応用行動分析①

ちょっと敷居の高そうな対応方法ですが、子供のためには効果があります。今回は「応用行動分析」の理論を用いた対応方法についてご説明します。

ここでは、何か問題が起きると、「あらゆる行動にはその原因と結果が存在し、その原因を環境の中から探り出して分析を行う」といった観点が支持されています。

例えば、小さな子供が泣いているとします。さてここで、保護者の方は子供がどうして泣いているのかを考えます。抱っこして欲しいのかもしれないし、ご飯が欲しいのかもしれない。しかし、試しに抱っこしてみたけれど泣き止まない。そうすると、保護者の方はご飯をあげます。そこで子供はようやく泣きやみます。

ここで、子供はお腹が空いていて泣いていて、これが行動の原因となります。そしてご飯をあげたら見事に泣き止みました。ご飯をあげることによって泣き止んだことが、最終的な結果となります。

こうして行動の原因と、原因に対処することからの結果をもとに、保護者の方は子供への対処法を学んでいけます。これが、応用行動分析を用いた育児法です。

こういうことは、臨床心理士や医師が一緒に考えてくれたりもします。しかし、専門化の知識を拝借しさえすれば簡単に症状を克服できるわけではありません。忘れてはならないのは、保護者の方が子供に気を配ることです。日常的にそばにいて、子供のことを一番よく理解しているのは保護者の方だからです。

応用行動分析②

では、「応用行動分析」とは実際どのように行うのかを見ていきましょう。

「応用行動分析」を用いた子供の療育には色々とあり、中でも「ブレインストーミング」と「トークンエコノミー」を使ったものが有名です。今回は、2ページに分けてそれぞれをご説明していきます。では、まずは「ブレインストーミング」を用いた応用行動分析についてご説明します。

子供がアスペルガー症候群を抱えているとわかると、子供の毎日の行動に振り回されてしまいがちです。しかし、ここで一度冷静になり、子供の行動を分析していくのが鍵となります。

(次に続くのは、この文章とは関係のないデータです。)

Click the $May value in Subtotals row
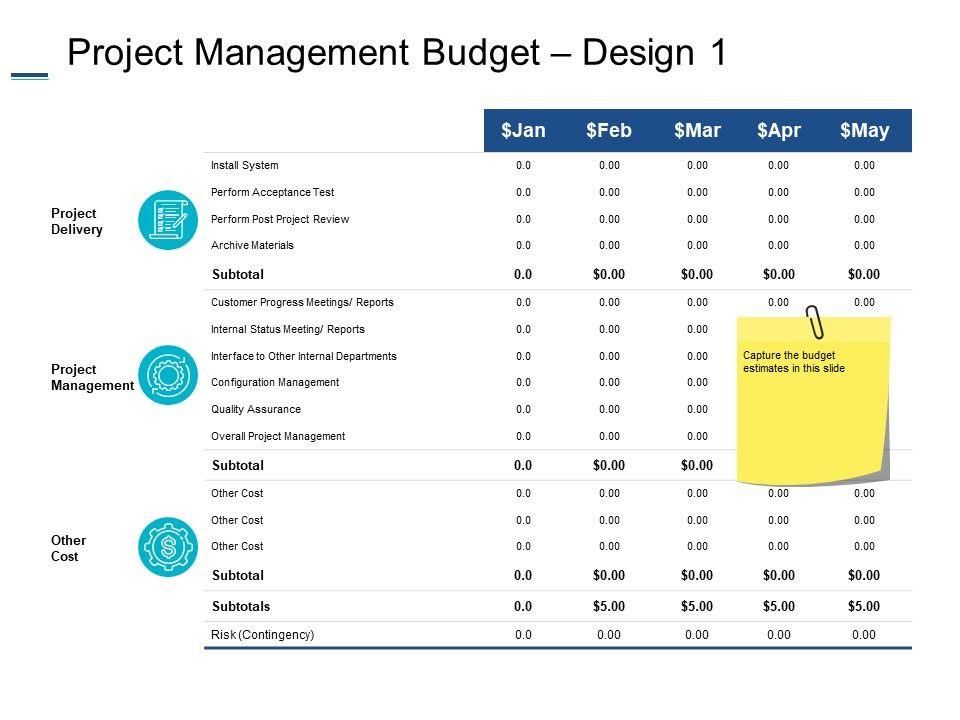Screen dimensions: 960x720 864,606
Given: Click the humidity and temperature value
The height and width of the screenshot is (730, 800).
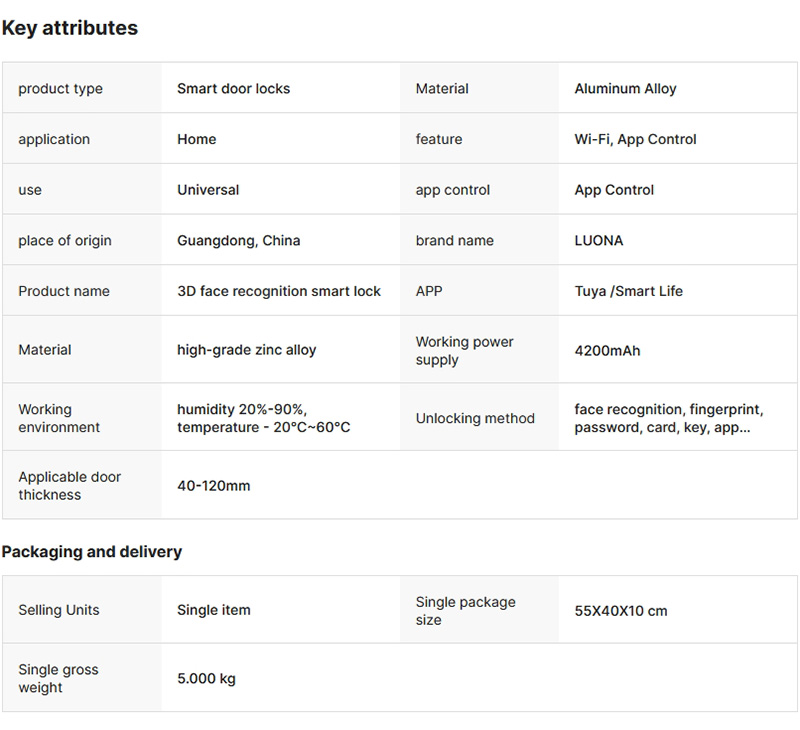Looking at the screenshot, I should [x=263, y=418].
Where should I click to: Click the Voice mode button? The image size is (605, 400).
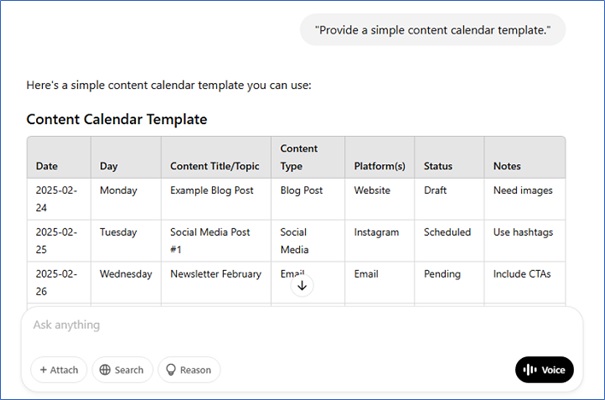(x=544, y=370)
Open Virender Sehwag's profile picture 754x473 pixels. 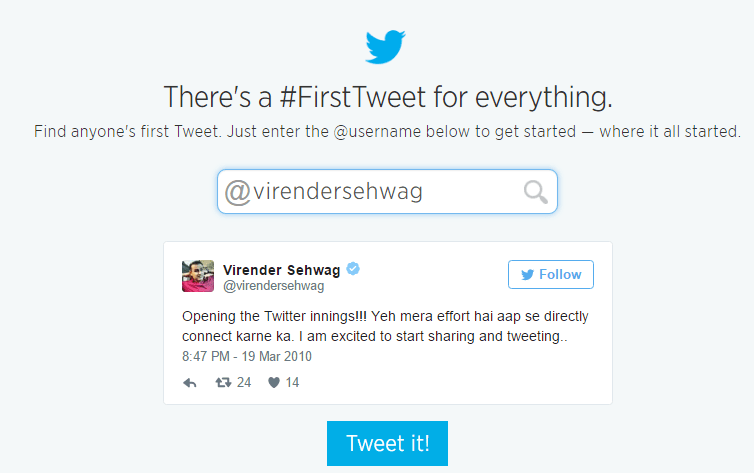tap(198, 276)
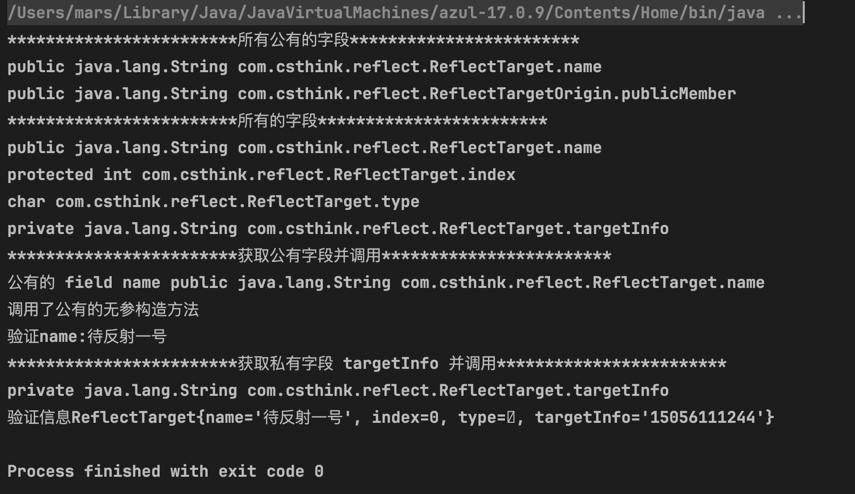
Task: Select the 验证name:待反射一号 line
Action: 87,337
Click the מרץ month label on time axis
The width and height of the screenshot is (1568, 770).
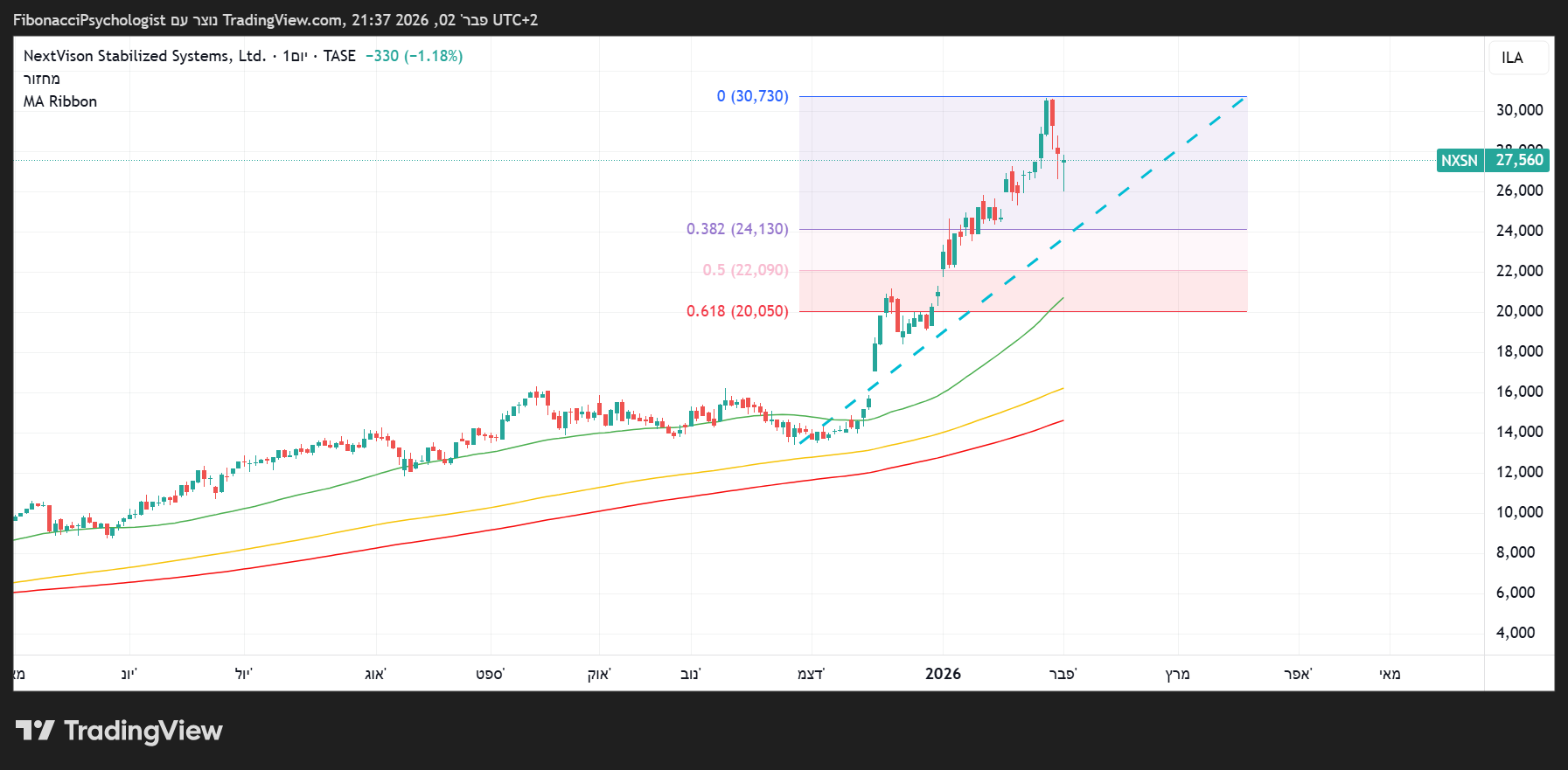point(1177,674)
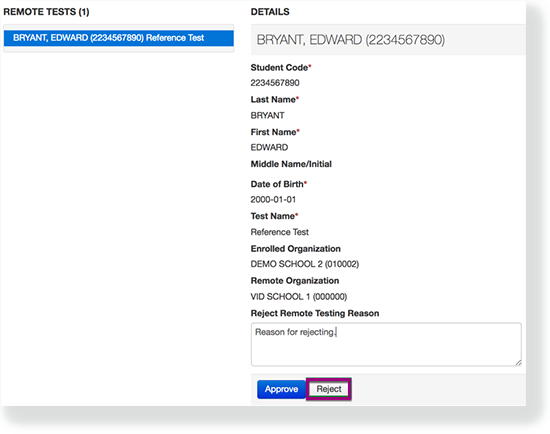Click the last name value BRYANT

click(x=267, y=115)
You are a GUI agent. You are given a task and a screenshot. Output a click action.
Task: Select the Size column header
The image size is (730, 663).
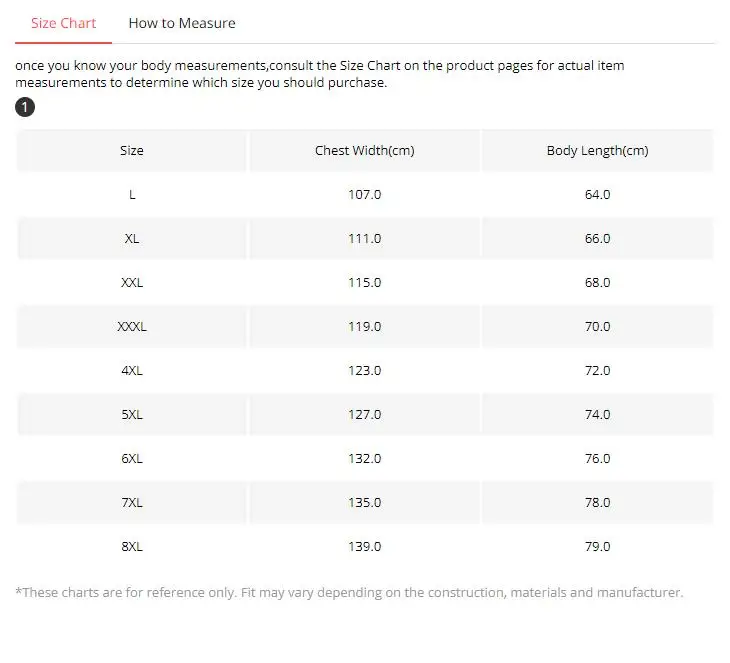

子供の行動をノートなどにまとめ、その中から子供が好んで行うことを探してみます。そこで、それに合わせて、「子供が好きそうなもの」を推測してみてください。そこから推測できる「子供が好きそうなもの」は、保護者の方の立場にはあまり好ましくないものになる可能性がありますが、それはまだ気にしないようにします。

ここで得られるデータは、その後に療育を行うために非常に重要なものとなります。保護者の方が子供に言うことを聞いてもらいたいとき、聞いてくれたときの「ごほうび」として効果的なためです。「子供が言うことを聞くからって、簡単にごほうびをあげていいのか」と思われるかもしれませんが、こういうステップを重ねることによって子供はしていいこと、してはいけないことを学んでいきます。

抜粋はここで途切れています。